START INPUT DATA
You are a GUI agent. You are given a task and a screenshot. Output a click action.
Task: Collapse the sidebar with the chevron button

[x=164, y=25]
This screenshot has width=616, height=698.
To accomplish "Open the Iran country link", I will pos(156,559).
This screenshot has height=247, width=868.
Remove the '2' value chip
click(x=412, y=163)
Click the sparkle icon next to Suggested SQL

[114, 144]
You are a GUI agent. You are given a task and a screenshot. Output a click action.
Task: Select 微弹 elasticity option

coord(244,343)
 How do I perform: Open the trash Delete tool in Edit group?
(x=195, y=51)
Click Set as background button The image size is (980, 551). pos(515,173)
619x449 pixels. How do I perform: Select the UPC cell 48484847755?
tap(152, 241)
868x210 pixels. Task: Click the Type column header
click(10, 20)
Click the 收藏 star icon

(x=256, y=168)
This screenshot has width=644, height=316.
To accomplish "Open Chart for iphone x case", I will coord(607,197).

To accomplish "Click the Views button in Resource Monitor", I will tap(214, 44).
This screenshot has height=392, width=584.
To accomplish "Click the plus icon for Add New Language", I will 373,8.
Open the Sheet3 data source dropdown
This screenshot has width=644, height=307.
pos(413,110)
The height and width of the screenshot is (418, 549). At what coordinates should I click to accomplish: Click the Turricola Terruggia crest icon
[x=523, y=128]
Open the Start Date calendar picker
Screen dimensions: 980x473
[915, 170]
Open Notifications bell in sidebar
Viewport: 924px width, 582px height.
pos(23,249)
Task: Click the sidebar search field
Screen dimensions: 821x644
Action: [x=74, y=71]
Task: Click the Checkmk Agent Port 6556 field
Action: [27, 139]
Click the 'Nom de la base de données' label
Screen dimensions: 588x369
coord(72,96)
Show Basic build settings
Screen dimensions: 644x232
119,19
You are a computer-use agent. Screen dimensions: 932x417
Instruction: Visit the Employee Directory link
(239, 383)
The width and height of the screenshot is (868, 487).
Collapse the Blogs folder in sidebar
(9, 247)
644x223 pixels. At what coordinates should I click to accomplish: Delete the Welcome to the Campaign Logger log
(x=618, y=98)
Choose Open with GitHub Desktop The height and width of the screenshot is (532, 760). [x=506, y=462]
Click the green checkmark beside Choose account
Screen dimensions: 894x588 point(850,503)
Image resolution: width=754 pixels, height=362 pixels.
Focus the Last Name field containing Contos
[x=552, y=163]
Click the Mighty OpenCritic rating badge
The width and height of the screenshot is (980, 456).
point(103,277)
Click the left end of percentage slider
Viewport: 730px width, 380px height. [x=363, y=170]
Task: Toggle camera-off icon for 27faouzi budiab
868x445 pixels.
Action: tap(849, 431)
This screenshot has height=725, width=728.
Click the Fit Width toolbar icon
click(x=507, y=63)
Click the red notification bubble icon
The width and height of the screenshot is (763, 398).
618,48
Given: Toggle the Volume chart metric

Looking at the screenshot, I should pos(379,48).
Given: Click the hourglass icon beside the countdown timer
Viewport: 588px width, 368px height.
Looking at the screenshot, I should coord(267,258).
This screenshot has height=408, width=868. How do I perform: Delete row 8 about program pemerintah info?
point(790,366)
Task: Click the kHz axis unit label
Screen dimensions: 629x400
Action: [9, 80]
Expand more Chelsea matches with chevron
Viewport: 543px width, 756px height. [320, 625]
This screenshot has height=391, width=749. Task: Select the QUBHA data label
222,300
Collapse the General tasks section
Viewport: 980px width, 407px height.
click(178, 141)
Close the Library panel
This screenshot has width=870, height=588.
END INPUT DATA
__EXERCISE__. Return only the part of the records above that opens with the line containing "Click the 收藏 star icon" and closes with the line containing "Task: Click the sidebar search field", ends included.

__RESULT OF THIS TASK__.
Click the 收藏 star icon

(x=256, y=168)
This screenshot has width=644, height=316.
To accomplish "Open Chart for iphone x case", I will coord(607,197).

To accomplish "Click the Views button in Resource Monitor", I will tap(214, 44).
This screenshot has height=392, width=584.
To accomplish "Click the plus icon for Add New Language", I will 373,8.
Open the Sheet3 data source dropdown
This screenshot has width=644, height=307.
pos(413,110)
The height and width of the screenshot is (418, 549). At what coordinates should I click to accomplish: Click the Turricola Terruggia crest icon
[x=523, y=128]
Open the Start Date calendar picker
Screen dimensions: 980x473
[915, 170]
Open Notifications bell in sidebar
Viewport: 924px width, 582px height.
pos(23,249)
Task: Click the sidebar search field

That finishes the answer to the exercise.